Christie announced on Aug. 12 that he would not reappoint Hoens even though she deserved it. He said he was protecting her from "political vengeance" in light of Senate Judiciary Committee member Raymond Lesniak's vow to oppose her as "payback" for Christie's refusal in 2010 to renominate Justice John Wallace Jr.

Christie spokesman Michael Drewniak did not respond to queries Wednesday about whether the governor knew of the pension consequences when he decided not to reappoint Hoens and whether he would enable her to reach a full pension by naming her to a lower court judgeship.

Sen. Christopher Bateman, R-Somerset, Hoens' home county senator who also sits on the judiciary committee, says he has not yet discussed that possibility with anyone but "would be interested in helping her fulfill that if she would be willing to do it."

Based on discussions with Democratic colleagues, he believes Hoens would have been confirmed and calls it "unfortunate that politics played into what happened to her."

Hoens did "an outstanding job as a justice" and "with her talent, she'll probably have good, lucrative offers," he adds.

Hoens' anticipated pension will be the lowest currently payable to a retired justice other than James Zazzali Jr., who retired at age 70 in 2007, after seven years as a justice, including nine months as chief justice.

His pension was $65,555 in 2012, according to figures from the Division of Pensions and Benefits.

Though Zazzali left at full retirement age, he was not eligible to collect 75 percent of his $164,250 salary apparently because he did not have the requisite 10 years of judicial service and was relegated to some other formula.

Zazzali, now with two Newark firms, Gibbons and Zazzali Fagella Nowak Kleinbaum & Friedman, was out of his office and could not be reached for comment.

Others pulling in more include Wallace, who departed in June 2010 at age 64, with 26 years as a judge, including trial and appellate levels, and went to Brown & Connery in Woodbury. His pension was $132,155 last year.

Deborah Poritz, chief justice from 1996 to 2006, after two years as attorney general, got $109,101 last year. Now 76, she is with Drinker Biddle in Princeton.

James Coleman Jr., whose three decades on state courts included nine as an associate justice and ended in 2003, at age 70, received $132,007. He is with Porzio Bromberg & Newman in Morristown.

Some lower court retirees are doing better than some justices.

Eugene Serpentelli, who retired as Ocean County's assignment judge in 2007, was paid $119,794 in 2012.

Not receiving a pension yet is Peter Verniero, whose time as a justice, from 1999 to 2004, followed stints as Gov. Chrisine Todd Whitman's chief of staff, chief counsel and attorney general.

Verniero, now with Sills Cummis & Gross in Newark, is entitled, like Hoens, to what is termed a "deferred pension" — available at age 60 to those who retire younger and have five years as a judge and at least five more years of other public service. At 54, he has six more years before the pension kicks in.

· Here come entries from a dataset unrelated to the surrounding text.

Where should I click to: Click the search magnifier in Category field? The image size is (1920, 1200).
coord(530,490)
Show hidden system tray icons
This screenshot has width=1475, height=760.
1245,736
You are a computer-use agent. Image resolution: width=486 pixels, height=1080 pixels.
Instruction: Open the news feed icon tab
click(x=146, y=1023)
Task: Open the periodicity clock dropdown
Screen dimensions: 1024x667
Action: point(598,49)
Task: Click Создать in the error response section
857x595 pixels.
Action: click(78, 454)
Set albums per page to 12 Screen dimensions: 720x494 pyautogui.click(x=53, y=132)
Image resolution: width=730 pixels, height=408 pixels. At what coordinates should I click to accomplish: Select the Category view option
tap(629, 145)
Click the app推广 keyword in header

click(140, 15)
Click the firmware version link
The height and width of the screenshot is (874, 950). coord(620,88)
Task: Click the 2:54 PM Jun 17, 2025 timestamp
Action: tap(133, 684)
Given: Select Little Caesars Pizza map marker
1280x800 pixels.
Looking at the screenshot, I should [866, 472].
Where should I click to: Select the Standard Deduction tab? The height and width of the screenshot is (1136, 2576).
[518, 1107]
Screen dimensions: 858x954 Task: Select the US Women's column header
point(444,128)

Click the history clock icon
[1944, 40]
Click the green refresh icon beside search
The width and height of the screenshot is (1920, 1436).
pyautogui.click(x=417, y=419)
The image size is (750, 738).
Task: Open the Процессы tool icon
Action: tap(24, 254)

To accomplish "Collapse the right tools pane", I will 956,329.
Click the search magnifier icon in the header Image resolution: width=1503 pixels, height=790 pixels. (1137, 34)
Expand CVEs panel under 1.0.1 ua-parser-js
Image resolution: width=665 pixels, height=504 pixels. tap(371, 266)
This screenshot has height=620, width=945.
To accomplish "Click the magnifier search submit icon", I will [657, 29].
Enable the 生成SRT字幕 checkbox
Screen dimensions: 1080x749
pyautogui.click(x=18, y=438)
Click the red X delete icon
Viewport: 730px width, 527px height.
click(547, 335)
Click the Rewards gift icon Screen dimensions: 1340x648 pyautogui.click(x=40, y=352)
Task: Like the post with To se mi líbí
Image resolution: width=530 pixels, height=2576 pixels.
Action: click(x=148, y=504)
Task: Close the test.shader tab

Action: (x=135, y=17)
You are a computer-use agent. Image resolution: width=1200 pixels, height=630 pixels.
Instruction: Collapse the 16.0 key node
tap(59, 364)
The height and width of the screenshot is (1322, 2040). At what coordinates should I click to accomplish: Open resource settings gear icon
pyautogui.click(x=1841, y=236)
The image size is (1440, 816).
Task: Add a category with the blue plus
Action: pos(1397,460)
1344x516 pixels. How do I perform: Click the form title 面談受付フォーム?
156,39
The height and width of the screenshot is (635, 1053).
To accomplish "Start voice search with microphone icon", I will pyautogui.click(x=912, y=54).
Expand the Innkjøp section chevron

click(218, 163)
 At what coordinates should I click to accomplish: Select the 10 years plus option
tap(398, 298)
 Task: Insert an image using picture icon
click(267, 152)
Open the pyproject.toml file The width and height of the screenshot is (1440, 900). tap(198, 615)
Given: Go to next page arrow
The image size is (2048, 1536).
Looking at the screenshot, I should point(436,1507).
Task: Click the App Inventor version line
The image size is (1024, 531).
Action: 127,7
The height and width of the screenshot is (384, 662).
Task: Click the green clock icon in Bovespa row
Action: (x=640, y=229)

One former Supreme Court member who will not receive a pension is Roberto Rivera-Soto, now 59, who served from 2004 to 2011 and is now with Ballard Spahr in Cherry Hill. Like Verniero, he left of his own accord but had no public service beyond his seven years as a justice.

Verniero and Rivera-Soto decline to comment on Hoens' situation.

No one answered the telephone Wednesday at Hoens' chambers in Somerville.

Making her situation worse is the suspension of cost-of-living adjustments in the 2011 pension reform bill. Over time, COLAs can substantially boost pensions. They accounted for nearly $22,000 of the $108,050 paid to 1994 retiree Robert Clifford for 2012.

Marie Garibaldi, who had 18 years as a justice when she retired in 2000 at age 65, was paid $126,514 last year, $17,103 attributable to COLAs.

Quinn says COLAs can only be restored when a pension fund's assets reach a certain percentage of accrued liabilities. That figure is 77 percent this year and will rise to 80 percent in several years, the point at which the committee responsible for the fund could choose to reinstate them.

The Judicial Retirement System was 46 percent funded when last measured in July 1, 2012, the lowest rate of any New Jersey pension fund.